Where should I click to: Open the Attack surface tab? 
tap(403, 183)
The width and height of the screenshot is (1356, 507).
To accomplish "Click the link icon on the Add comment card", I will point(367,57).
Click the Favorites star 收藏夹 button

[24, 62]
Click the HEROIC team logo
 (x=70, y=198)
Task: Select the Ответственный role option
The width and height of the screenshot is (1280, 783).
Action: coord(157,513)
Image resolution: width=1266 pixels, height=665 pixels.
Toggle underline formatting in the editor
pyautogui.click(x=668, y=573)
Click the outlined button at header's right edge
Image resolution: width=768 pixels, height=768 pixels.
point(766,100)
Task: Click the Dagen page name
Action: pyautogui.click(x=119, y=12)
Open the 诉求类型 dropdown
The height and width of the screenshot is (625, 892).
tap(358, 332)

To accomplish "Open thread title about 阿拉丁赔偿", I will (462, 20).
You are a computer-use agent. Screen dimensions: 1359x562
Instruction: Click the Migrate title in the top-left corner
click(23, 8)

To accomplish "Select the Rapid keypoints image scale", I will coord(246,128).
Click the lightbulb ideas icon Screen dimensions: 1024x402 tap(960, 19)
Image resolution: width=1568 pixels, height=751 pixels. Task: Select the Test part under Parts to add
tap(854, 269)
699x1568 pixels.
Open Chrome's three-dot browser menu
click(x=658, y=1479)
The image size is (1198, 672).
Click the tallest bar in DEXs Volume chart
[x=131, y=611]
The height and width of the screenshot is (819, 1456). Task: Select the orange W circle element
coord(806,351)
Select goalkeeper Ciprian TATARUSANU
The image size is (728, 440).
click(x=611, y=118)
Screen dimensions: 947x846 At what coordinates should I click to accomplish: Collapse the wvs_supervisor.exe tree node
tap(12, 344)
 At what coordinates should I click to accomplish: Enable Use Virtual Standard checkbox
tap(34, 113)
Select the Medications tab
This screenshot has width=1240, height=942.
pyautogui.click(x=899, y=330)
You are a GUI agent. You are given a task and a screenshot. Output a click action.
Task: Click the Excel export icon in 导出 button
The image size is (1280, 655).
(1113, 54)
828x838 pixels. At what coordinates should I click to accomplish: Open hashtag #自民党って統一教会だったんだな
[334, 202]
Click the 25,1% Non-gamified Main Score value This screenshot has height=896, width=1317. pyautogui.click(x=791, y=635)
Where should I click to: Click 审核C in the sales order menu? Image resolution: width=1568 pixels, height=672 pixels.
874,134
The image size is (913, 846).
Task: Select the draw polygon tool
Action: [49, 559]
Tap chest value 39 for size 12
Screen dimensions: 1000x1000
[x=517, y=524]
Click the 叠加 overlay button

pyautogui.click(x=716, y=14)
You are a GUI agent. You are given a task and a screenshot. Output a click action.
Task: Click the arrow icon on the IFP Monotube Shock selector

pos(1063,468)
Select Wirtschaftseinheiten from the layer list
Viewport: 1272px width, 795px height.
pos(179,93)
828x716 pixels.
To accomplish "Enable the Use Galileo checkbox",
──────
• **Assignment**: Beginning with the line holding "Instruction: Click the" and ending with the line holding "Click the 25,1%", write out the stretch of material above exactly; add no further lines.

• **Completed exercise**:
Instruction: Click the Migrate title in the top-left corner
click(23, 8)

To accomplish "Select the Rapid keypoints image scale", I will coord(246,128).
Click the lightbulb ideas icon Screen dimensions: 1024x402 tap(960, 19)
Image resolution: width=1568 pixels, height=751 pixels. Task: Select the Test part under Parts to add
tap(854, 269)
699x1568 pixels.
Open Chrome's three-dot browser menu
click(x=658, y=1479)
The image size is (1198, 672).
Click the tallest bar in DEXs Volume chart
[x=131, y=611]
The height and width of the screenshot is (819, 1456). Task: Select the orange W circle element
coord(806,351)
Select goalkeeper Ciprian TATARUSANU
The image size is (728, 440).
click(x=611, y=118)
Screen dimensions: 947x846 At what coordinates should I click to accomplish: Collapse the wvs_supervisor.exe tree node
tap(12, 344)
 At what coordinates should I click to accomplish: Enable Use Virtual Standard checkbox
tap(34, 113)
Select the Medications tab
This screenshot has width=1240, height=942.
pyautogui.click(x=899, y=330)
You are a GUI agent. You are given a task and a screenshot. Output a click action.
Task: Click the Excel export icon in 导出 button
The image size is (1280, 655).
(1113, 54)
828x838 pixels. At what coordinates should I click to accomplish: Open hashtag #自民党って統一教会だったんだな
[334, 202]
Click the 25,1% Non-gamified Main Score value This screenshot has height=896, width=1317. pyautogui.click(x=791, y=635)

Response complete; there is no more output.